Work instructions> Provide the records once more, identical to the original.

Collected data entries
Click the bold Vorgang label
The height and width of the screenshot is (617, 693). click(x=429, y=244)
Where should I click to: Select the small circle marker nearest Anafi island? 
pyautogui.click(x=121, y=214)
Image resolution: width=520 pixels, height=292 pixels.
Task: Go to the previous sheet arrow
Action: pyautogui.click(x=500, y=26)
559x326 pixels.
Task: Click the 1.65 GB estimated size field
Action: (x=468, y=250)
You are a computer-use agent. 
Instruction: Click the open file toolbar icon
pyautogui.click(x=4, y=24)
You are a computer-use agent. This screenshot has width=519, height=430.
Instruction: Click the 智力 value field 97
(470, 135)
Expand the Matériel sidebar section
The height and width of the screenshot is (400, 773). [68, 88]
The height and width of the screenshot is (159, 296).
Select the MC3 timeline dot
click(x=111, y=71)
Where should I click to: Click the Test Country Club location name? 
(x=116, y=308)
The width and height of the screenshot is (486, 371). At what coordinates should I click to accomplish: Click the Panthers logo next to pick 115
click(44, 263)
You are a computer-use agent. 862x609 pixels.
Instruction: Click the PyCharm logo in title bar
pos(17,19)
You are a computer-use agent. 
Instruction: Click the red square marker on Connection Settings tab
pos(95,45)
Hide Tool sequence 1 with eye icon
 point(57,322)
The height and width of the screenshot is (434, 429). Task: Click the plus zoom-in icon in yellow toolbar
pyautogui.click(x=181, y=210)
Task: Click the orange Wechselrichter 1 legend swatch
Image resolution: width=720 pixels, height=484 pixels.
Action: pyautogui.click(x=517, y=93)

Expected output>
Click the bold Vorgang label
The height and width of the screenshot is (617, 693). click(x=429, y=244)
Where should I click to: Select the small circle marker nearest Anafi island? 
pyautogui.click(x=121, y=214)
Image resolution: width=520 pixels, height=292 pixels.
Task: Go to the previous sheet arrow
Action: pyautogui.click(x=500, y=26)
559x326 pixels.
Task: Click the 1.65 GB estimated size field
Action: (x=468, y=250)
You are a computer-use agent. 
Instruction: Click the open file toolbar icon
pyautogui.click(x=4, y=24)
You are a computer-use agent. This screenshot has width=519, height=430.
Instruction: Click the 智力 value field 97
(470, 135)
Expand the Matériel sidebar section
The height and width of the screenshot is (400, 773). [68, 88]
The height and width of the screenshot is (159, 296).
Select the MC3 timeline dot
click(x=111, y=71)
Where should I click to: Click the Test Country Club location name? 
(x=116, y=308)
The width and height of the screenshot is (486, 371). At what coordinates should I click to accomplish: Click the Panthers logo next to pick 115
click(44, 263)
You are a computer-use agent. 862x609 pixels.
Instruction: Click the PyCharm logo in title bar
pos(17,19)
You are a computer-use agent. 
Instruction: Click the red square marker on Connection Settings tab
pos(95,45)
Hide Tool sequence 1 with eye icon
 point(57,322)
The height and width of the screenshot is (434, 429). Task: Click the plus zoom-in icon in yellow toolbar
pyautogui.click(x=181, y=210)
Task: Click the orange Wechselrichter 1 legend swatch
Image resolution: width=720 pixels, height=484 pixels.
Action: pyautogui.click(x=517, y=93)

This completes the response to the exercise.